[A] Demystifying NVIDIA Ampere Architecture: Notes

May 9, 2026 · 7 min read

The CUDA Cache Maintainer

My notes on the article Demystifying the Nvidia Ampere Architecture through Microbenchmarking and Instruction-level Analysis. I prefer to use it as a datasheet. You can find:

The relation between the number of instructions and the average cycles for ADD.U32 instruction (This reveal the existence of addition hardware pipeline)
The CPI for dependent and independent instructions
The Tensor Cores Latencies and Throughput
The memory accesses latencies
Instructions Clock Cycles for the (Ampere A100) GPU

Summary of Results and Conclusions

The paper demystifies the microarchitecture of the Nvidia Ampere A100 GPU by running low-level microbenchmarks to calculate the exact clock cycles required for various instructions, memory access latencies, and Tensor Core (TC) throughput. The authors discovered several critical insights regarding

how the compiler handles code,
how hardware dependencies affect performance,
and the exact clock cycle cost of operations.

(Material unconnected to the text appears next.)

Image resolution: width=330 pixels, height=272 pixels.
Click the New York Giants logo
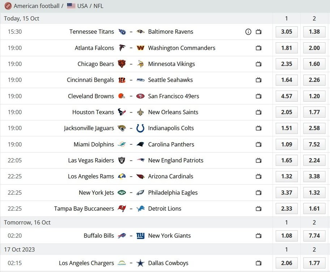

Key Findings on Instruction Latency & Pipeline Behavior

Dependency Penalty: The latency of an instruction increases significantly if it depends on the output of a previous instruction. For example, a single-precision add.f32 takes 4 cycles when dependent, but only 2 cycles when independent.
Pipeline Utilization: The mad (multiply-add) instruction executes on the floating-point pipeline, even when used with integer values. The researchers proved this by running add and mad instructions simultaneously and observing that both executed in parallel without bottlenecking the integer pipeline.
Instruction Overheads: Running a single instruction incurs a "first launch overhead." To get accurate measurements, the authors ran multiple independent instructions to find the true average cycles per instruction (CPI).
Compiler Translations (PTX to SASS): Many PTX instructions map 1-to-1 to hardware SASS instructions, but complex math operations (like div, sinf, cosf) are broken down into multiple SASS instructions. Furthermore, signed and unsigned instructions generally execute in the same number of cycles and map identically, with few exceptions like bfind, min, and max.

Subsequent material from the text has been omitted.